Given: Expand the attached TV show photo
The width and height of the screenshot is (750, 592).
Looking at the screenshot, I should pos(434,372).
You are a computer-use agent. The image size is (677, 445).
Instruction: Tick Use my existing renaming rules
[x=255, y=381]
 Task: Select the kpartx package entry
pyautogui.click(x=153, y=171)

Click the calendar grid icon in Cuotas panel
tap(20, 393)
········
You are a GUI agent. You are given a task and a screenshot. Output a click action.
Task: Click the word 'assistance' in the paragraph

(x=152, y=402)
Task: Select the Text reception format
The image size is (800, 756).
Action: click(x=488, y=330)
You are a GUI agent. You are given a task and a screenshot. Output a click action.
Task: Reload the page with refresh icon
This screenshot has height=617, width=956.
········
**TASK DETAILS:** Look back at the entries above. Retype the line with "Task: Click the", the line with "This screenshot has height=617, width=956.", and all lines in between.

**FINAL ANSWER:**
Task: Click the word 'assistance' in the paragraph

(x=152, y=402)
Task: Select the Text reception format
The image size is (800, 756).
Action: click(x=488, y=330)
You are a GUI agent. You are given a task and a screenshot. Output a click action.
Task: Reload the page with refresh icon
This screenshot has height=617, width=956.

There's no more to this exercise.